The last part of that question should throw up a bunch of red warning flags. You are looking at a ratio: the execute-to-parse ratio. You feel it is “bad” and would like to fix it, so you suggest changing a parameter to fix it. But then you ask for the ratio to be explained, meaning you’re not really sure what it is, what it means, and if the value you have is bad. Not only that, but the suggestion to change CURSOR_SHARING cannot and will not change the execute-to-parse ratio.

OK, first of all, let’s start with an explanation of what the execute-to-parse ratio is. It is a measure of how many times, on average, your SQL statements are executed rather than parsed. The way this ratio is computed, it will be a number near 100 percent when the application executes a given SQL statement many times over but has parsed it only once. (An application must parse a SQL statement at least once to execute it but needs to parse the SQL statement only once to execute it over and over again.) This ratio will be near 0 percent if the application parses a statement every time it executes it (parse count = execute count). This ratio will go negative if the application parses more often than it executes (and that would definitely be a sign that something is seriously wrong in the application). The formula (from Statspack) is simply

'Execute to Parse %:’, round(100*
(1-:prse/:exe),2)

As you can see, if :prse (parse count) is about the same as :exe (execute count), the execute-to-parse ratio will be 0 percent. If :exe is much larger than :prse, :prse/:exe will be near zero and the execute-to-parse ratio itself will be near 100 percent. If :prse is greater than :exe, the execute-to-parse ratio will go negative (indicating “this is bad”).

So that is, technically speaking, what the ratio is. A number near 100 percent would be great but might not be attainable. A negative number should definitely be avoided—it would indicate that the application actually parses a SQL statement but never executes it. The application developers would need to be educated, because a parse is an expensive operation and their goal is to reduce the number of parse calls—not create extra, unnecessary ones!

So what about the observed percentage, 12 percent? There is room for improvement there, but it cannot come from CURSOR_SHARING. Changing that parameter from its default (and preferred) setting of EXACT to SIMILAR might change the type of parsing happening (the parameter change can convert a hard parse into a soft parse), but it will never reduce the number of parse calls made by the application. After the parameter change, the application will still be calling “prepare statement” to parse SQL—under the covers, it might be a soft parse, but it will still be a parse.

In short, your colleagues’ suggestion would do nothing to alter the execute-to-parse ratio and could, in fact, cause major issues in your already-running system. Don’t even consider changing the CURSOR_SHARING parameter in order to try to fix your execute-to-parse ratio.
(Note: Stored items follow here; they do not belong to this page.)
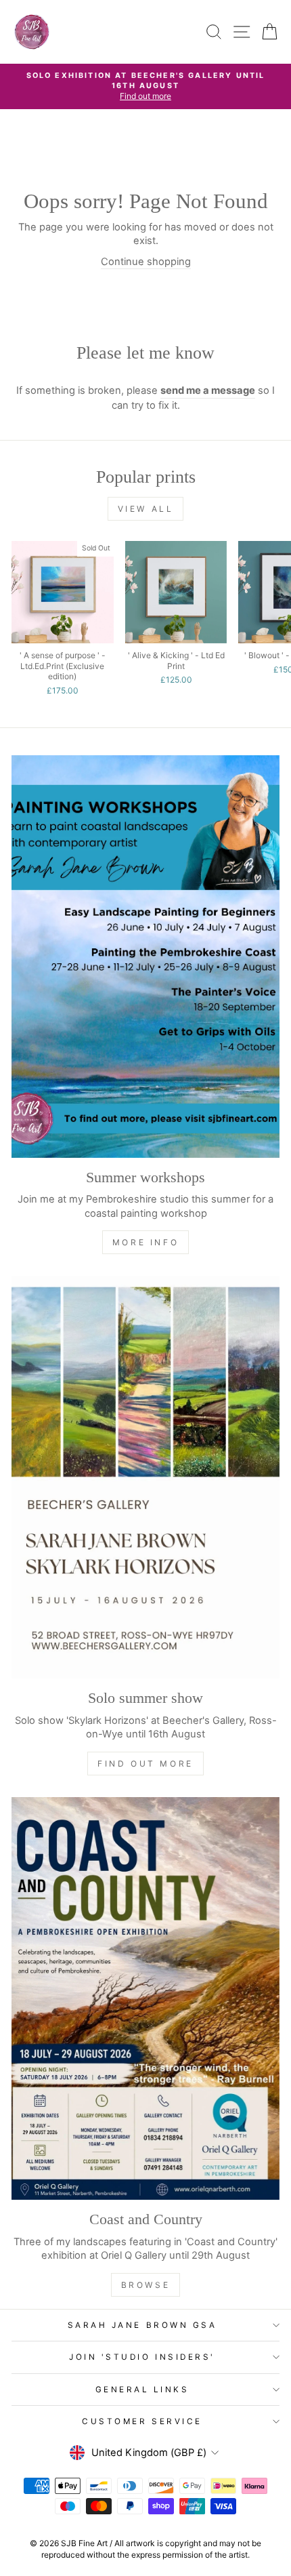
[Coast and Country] (145, 1998)
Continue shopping (146, 262)
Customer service (142, 2421)
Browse (146, 2285)
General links (142, 2389)
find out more (145, 1763)
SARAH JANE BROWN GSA (142, 2325)
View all (146, 509)
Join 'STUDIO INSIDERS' (142, 2357)
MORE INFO (145, 1242)
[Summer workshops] (145, 956)
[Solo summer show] (145, 1477)
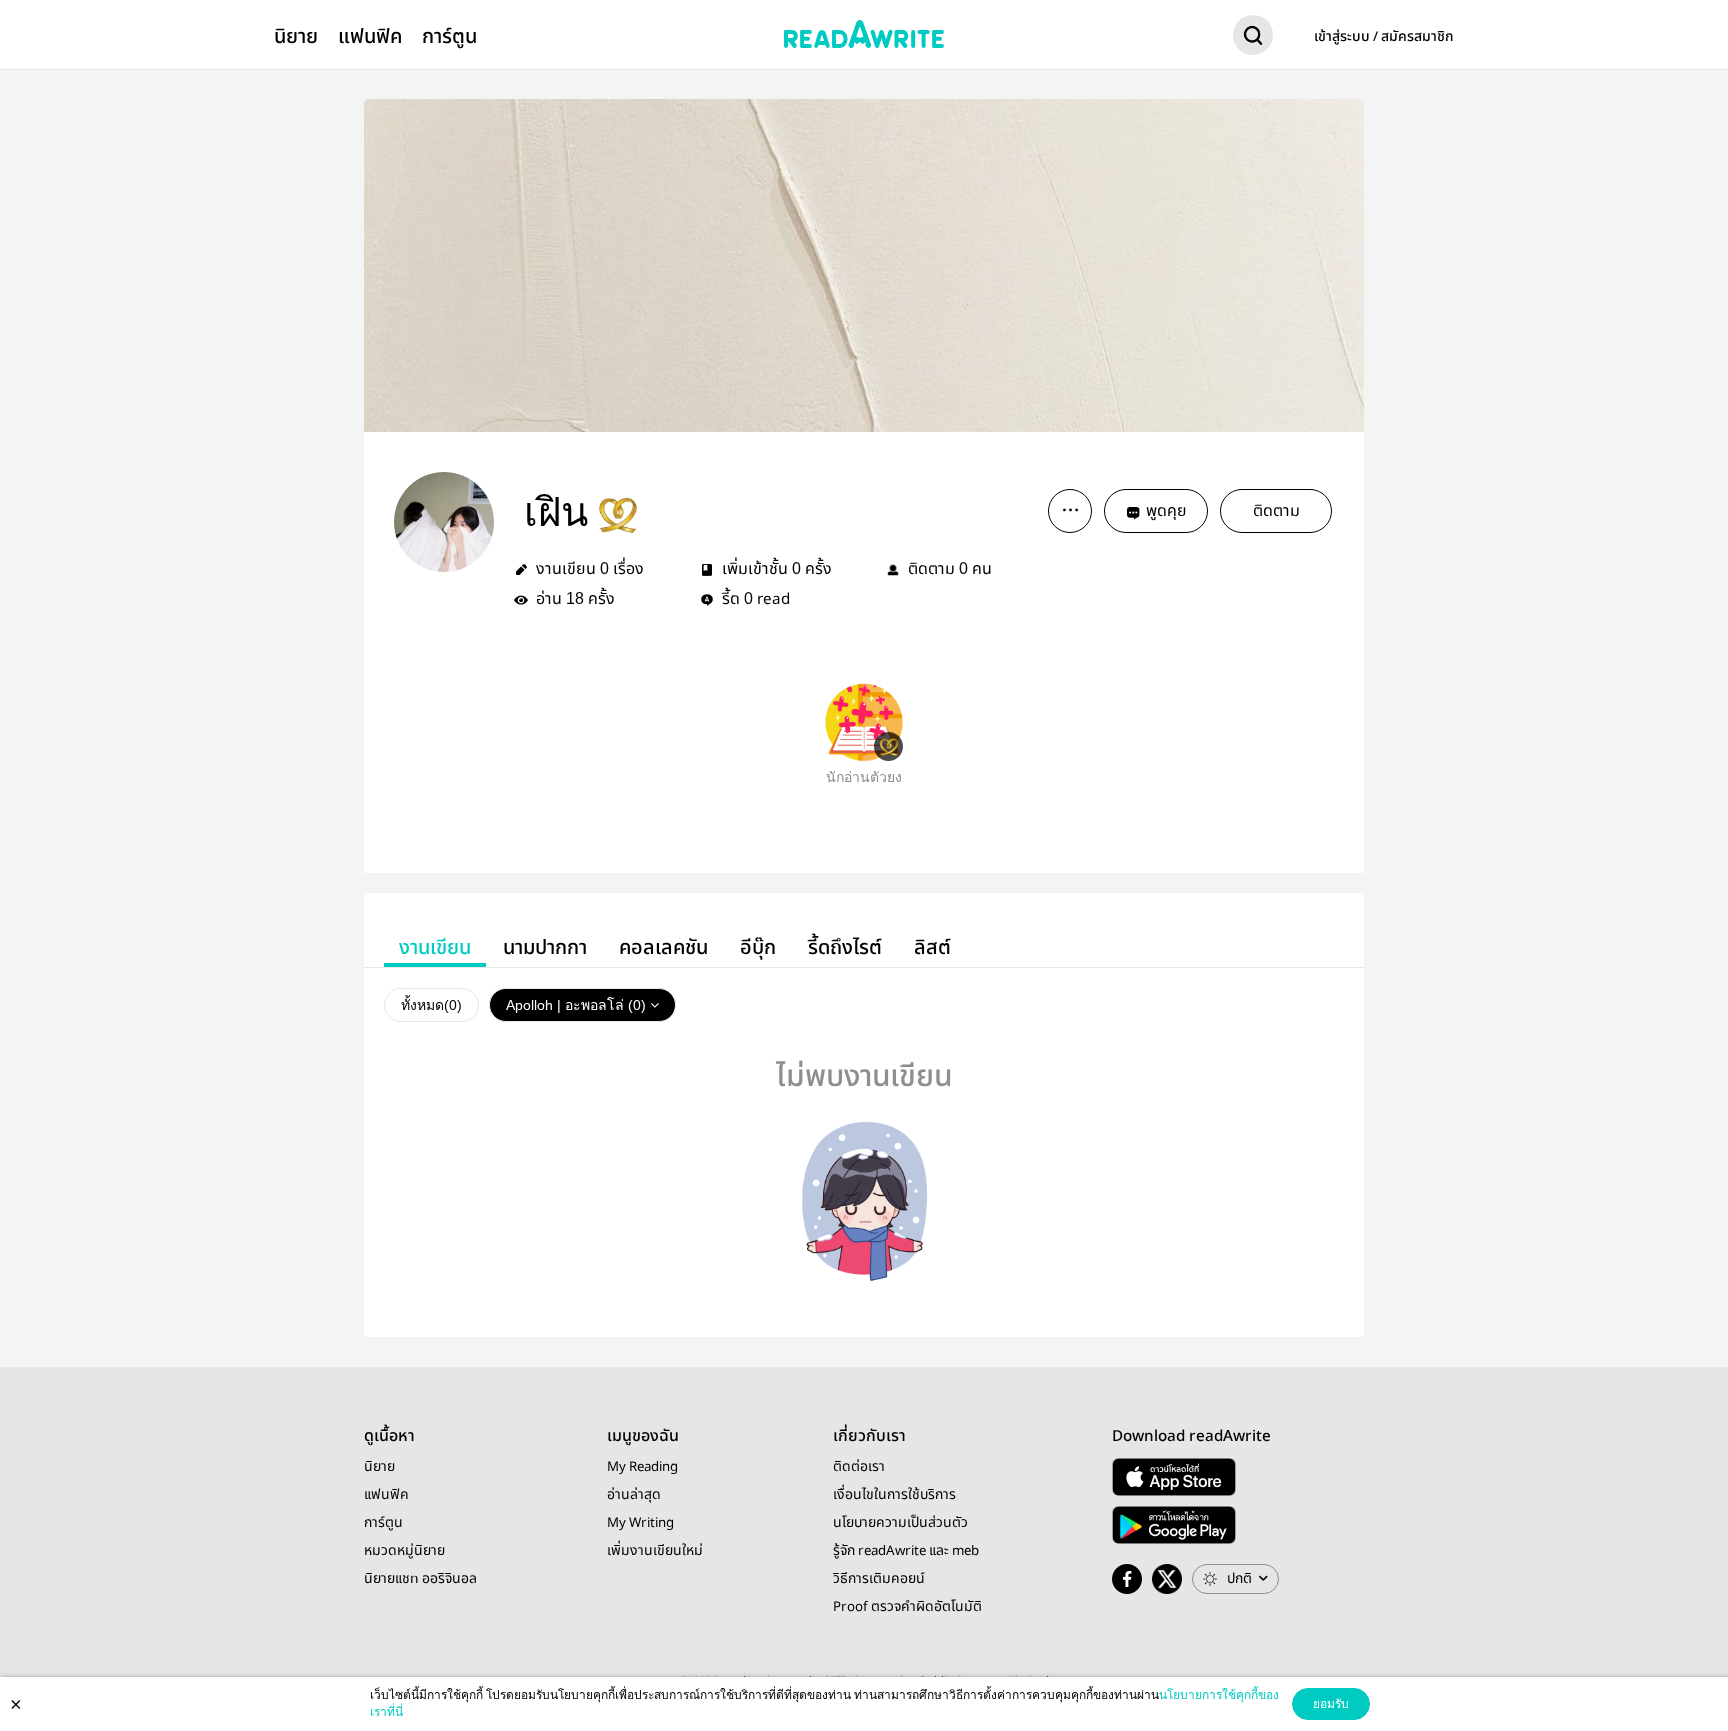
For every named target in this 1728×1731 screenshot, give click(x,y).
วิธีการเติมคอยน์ (879, 1579)
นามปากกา (545, 947)
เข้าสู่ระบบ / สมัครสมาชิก (1384, 37)
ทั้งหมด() (431, 1005)
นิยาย (296, 36)
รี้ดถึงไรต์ (845, 947)
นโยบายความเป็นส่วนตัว (900, 1523)
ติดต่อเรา (859, 1467)
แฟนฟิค (370, 36)
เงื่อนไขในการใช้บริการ (894, 1495)
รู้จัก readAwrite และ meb (906, 1551)
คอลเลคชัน (663, 947)
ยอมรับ (1331, 1704)
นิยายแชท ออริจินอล (420, 1579)
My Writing (640, 1523)
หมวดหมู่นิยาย (404, 1551)
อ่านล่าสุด (634, 1495)
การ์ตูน (449, 36)
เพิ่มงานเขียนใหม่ (655, 1551)
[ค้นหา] (1253, 39)
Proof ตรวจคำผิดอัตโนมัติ (907, 1607)
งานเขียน (435, 947)
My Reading (642, 1467)
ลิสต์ (932, 947)
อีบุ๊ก (758, 947)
The only way to modify the execute-to-parse ratio would be to alter the two variables used in the formula. You can change either (1) the number of times you parse or (2) the number of times you execute.
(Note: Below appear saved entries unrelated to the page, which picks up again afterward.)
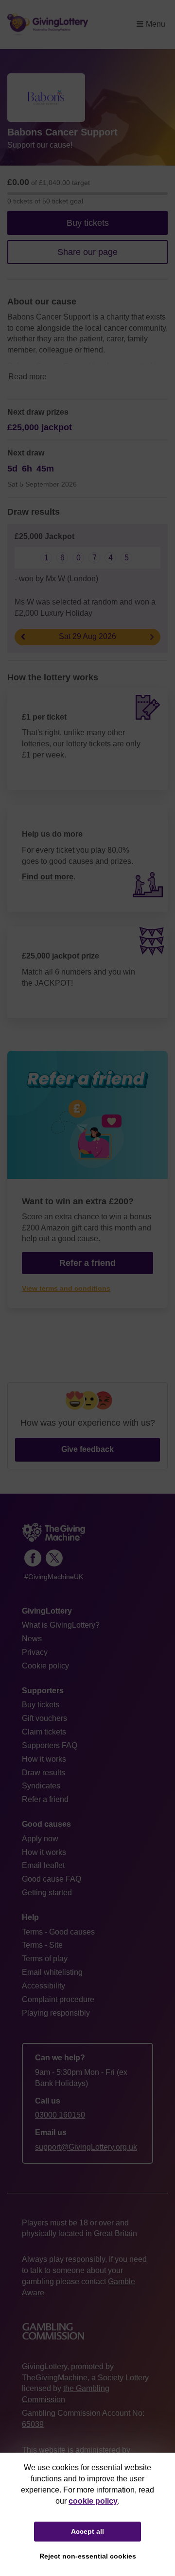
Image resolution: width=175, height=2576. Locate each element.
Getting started (47, 1892)
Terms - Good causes (58, 1932)
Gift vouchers (44, 1718)
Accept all (87, 2531)
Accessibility (43, 1986)
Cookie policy (45, 1666)
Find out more (47, 877)
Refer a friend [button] (87, 1263)
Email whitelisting (52, 1972)
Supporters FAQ (49, 1745)
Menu (155, 24)
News (32, 1638)
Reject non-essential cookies (87, 2556)
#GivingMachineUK (53, 1577)
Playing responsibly (56, 2013)
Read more (27, 376)
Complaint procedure (58, 1999)
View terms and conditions (66, 1288)
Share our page (87, 252)
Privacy (35, 1652)
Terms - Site (42, 1945)
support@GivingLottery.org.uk (86, 2147)
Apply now (40, 1839)
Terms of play (45, 1958)
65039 (33, 2424)
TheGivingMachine (55, 2378)
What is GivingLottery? (61, 1625)
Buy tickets (88, 223)
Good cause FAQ (51, 1879)
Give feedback (87, 1449)
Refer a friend (45, 1799)
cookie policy (93, 2501)
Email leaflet (43, 1865)
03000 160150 (60, 2115)
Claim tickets (44, 1732)
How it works (44, 1759)
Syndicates (41, 1786)
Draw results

I vote for the first option. Your application should look for ways to reduce the number of times it parses SQL, and how to do this varies from environment to environment. Using JDBC, for example, you can enable JDBC statement caching (a quick search for “JDBC statement cache” will turn up plenty of information). Using .NET, you can also enable statement caching (a quick search for “Oracle .NET statement cache” will turn up lots of information as well).

My preferred way to improve your execute-to-parse ratio, however, is to move all the SQL out of the client application and into stored procedures. PL/SQL is a statement caching machine—it has, from its very beginning, kept a cache of cursors open for us. When you say “close this cursor” in PL/SQL, PL/SQL tells you, “OK, it’s closed,” but it really isn’t. The PL/SQL engine smartly keeps the cursor open, knowing that you are just going to call that stored procedure and execute that SQL again.
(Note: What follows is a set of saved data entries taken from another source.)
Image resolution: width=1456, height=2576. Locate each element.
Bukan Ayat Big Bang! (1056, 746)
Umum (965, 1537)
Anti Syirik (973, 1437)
Suppose you have a subroutine in your client application that is called 10,000 times a day. Further, suppose that it executes five SQL statements and those statements are parsed and executed every single time that routine runs. You will be doing 50,000 parse calls and 50,000 executes.

If you were to move those five SQL statements into a stored procedure and execute just one PL/SQL call in the client application—even assuming that you didn’t cache that statement in the client—you would now have

  • 10,000 parse calls for the PL/SQL block
  • 5 parse calls for the 5 SQL statements
  • 10,000 execute calls for the PL/SQL block
  • 50,000 execute calls for the SQL in the PL/SQL code

So now you will have 10,005 parse calls and 60,000 executes (plus many fewer round-trips between client and server). The parse calls (be they hard or soft parses) are extremely expensive. Having this one application instance cut down the number of parse calls to 20 percent of what it used to be will have an impact on performance and scalability—a profound impact.

In short, the only way to really affect the execute-to-parse ratio is to change the number of execute or parse calls—and this is something the application developer has to do. No magic parameter can be set.